According to the experts at DIYS, daturas can be seen in a wide variety of places in the wild, growing without any assistance whatsoever. But if you want to maximize the size, quality, and quantity of your blooms, a little help goes a long way. Datura plants thrive in heat and do especially well with indirect sunlight, so watering them regularly and occasionally treating them with a phosphorous-rich fertilizer will get you some spectacular results and a higher quantity of blooms as well.

Early on, while your plant is growing at a rapid rate, it's going to be thirstier, so you should be watering it daily. Once you're sure it's gotten a solid foothold, you can actually regulate how fast the plant grows by watching your watering habits. Cut back to three times a week or so, depending on how the plant reacts. You will also want to irrigate in the morning so that the plant has ample time to absorb water before settling into the heat of the day.

Varieties of datura flowers

The florists at Garden Guides will tell you that there are close to a dozen (give or take) varieties of datura, and they share the trumpet-shaped blooms that gardeners, lovers, and mystics all find so irresistible. Devil's Trumpet (Datura Metel), for example, hails from Southeast Asia and is also known as the horn of plenty. This particular variety does also emit an aroma, although not a pleasant one. It's recognized by white flowers frosted at the tips with purple. Some other well-known varieties include:

Jimsonweed (Datura Stramonium), also nicknamed the "zombie's cucumber" and Angel's Trumpet (Datura Innoxia) — both familiar to the Aztecs as Tlapatl and Mixitl. respectively. 

Researchers at Science Direct trace moonflowers back to 1596, when an herbalist named Li-Shih-Chen wrote about the Man-t'-o-lo plant and it's believed powers to heal. At the time, both seeds and flowers were used in combination with wine and cannabis as an anesthetic, as well as to treat facial rashes and neurological maladies. Among the lesser-known species, both Datura Ferox and Datura Ceratocaula are also known to cause hallucination.

How to repot datura flowers

When it comes to repotting any of your datura plants, it can't be emphasized enough that you need to protect yourself against the plant's toxins. Hallucinations (or worse) can result from handling any part of the plant, especially if you inadvertently open it.

Home Guides says to start by selecting a new home site — someplace with partial shade or direct sunlight.
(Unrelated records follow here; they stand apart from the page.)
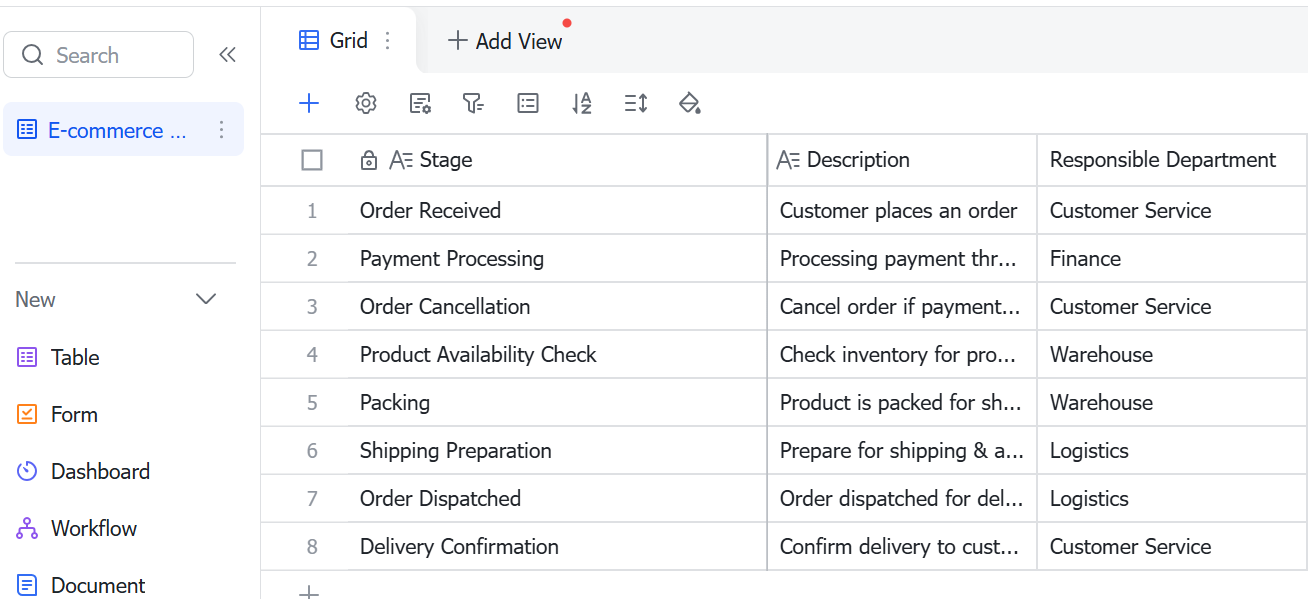Click the Add View tab button
The width and height of the screenshot is (1308, 599).
coord(505,41)
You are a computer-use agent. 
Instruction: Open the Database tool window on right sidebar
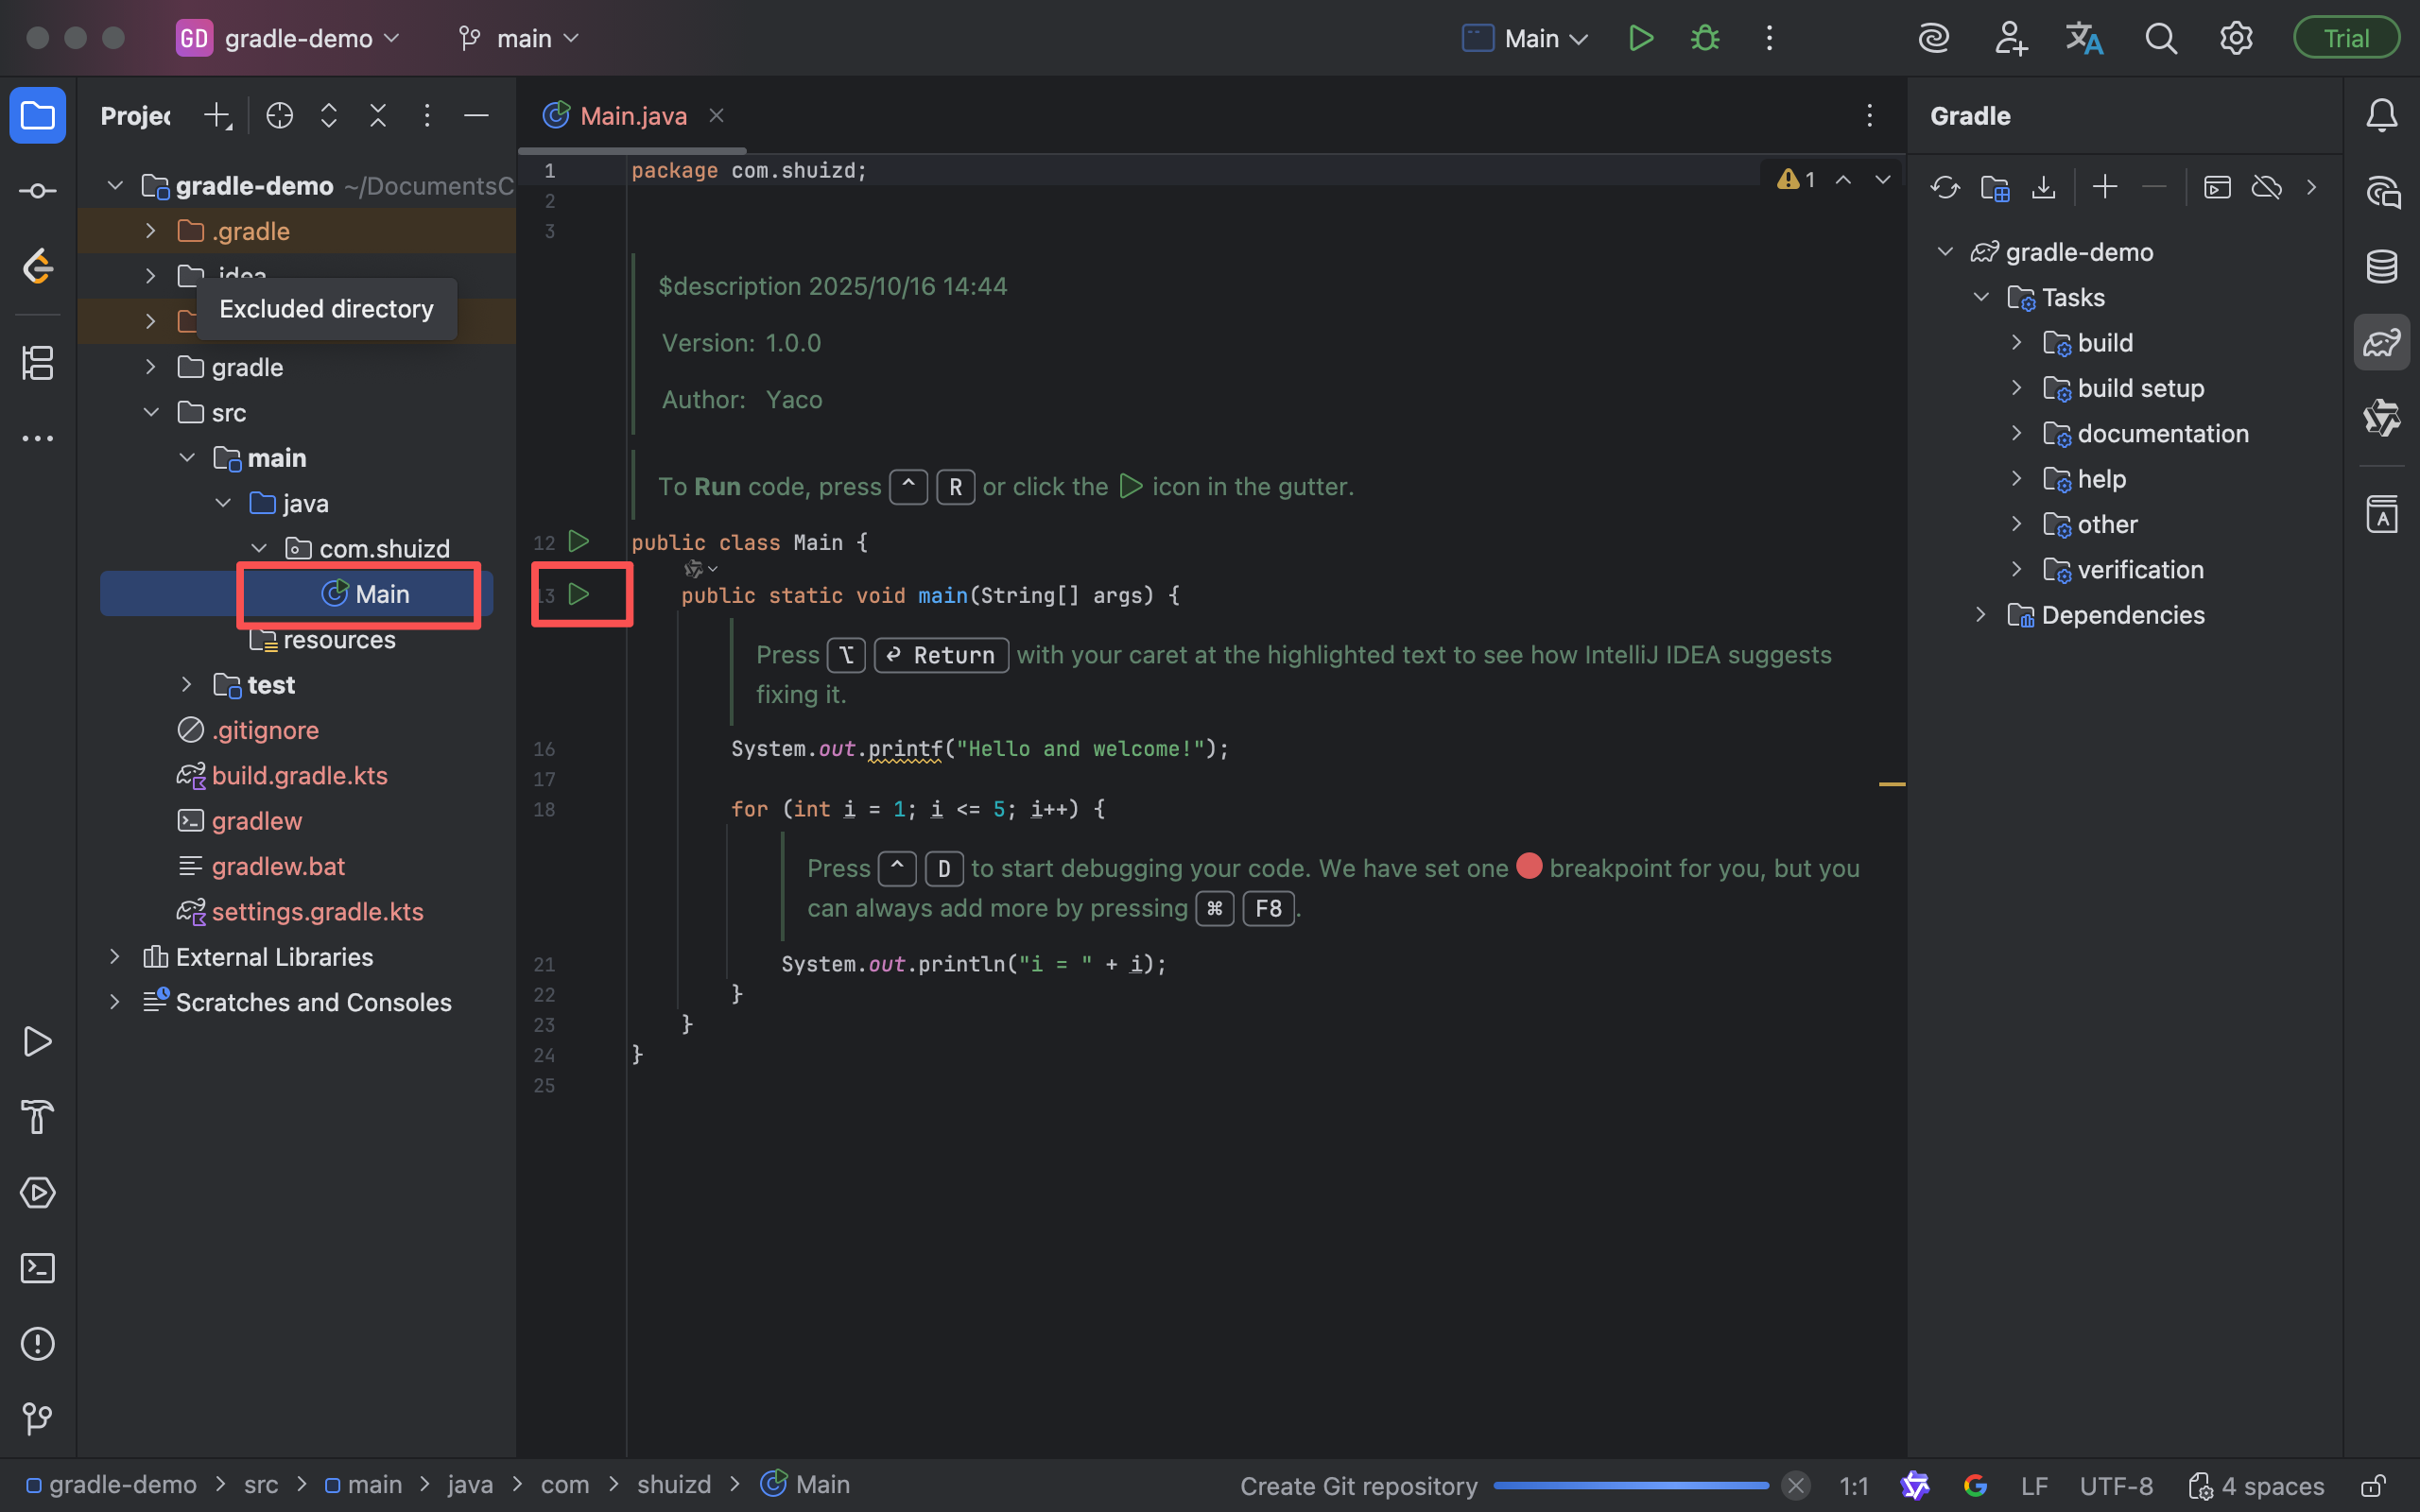click(x=2381, y=267)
You'll want a container of compost, sphagnum peat moss, aged manure, or pine bark humus mixed at least ten inches deep alongside your soil, leaving a hole double the size of your plant. Make sure your datura is well watered (two or three gallons' worth) between 24 and 48 hours before transplanting.

Next, trim your daturas to between 6 to 12 inches. When you pick up a shovel, make sure you are at least a foot from the plant when you dig, you won't cut through its roots. When you've done this twice, or three times, you should be able to extract the plant — base, roots, soil, and all. Do not remove the soil.

Place the plant at the same depth as it was in its previous home and backfill. Add water (two gallons or so) to acclimate the plant. Organic mulch will help, as will additional water (two or three gallons three times a week, depending on the plant), and keep the soil moist. After the first year, you can pare back to a single watering per week.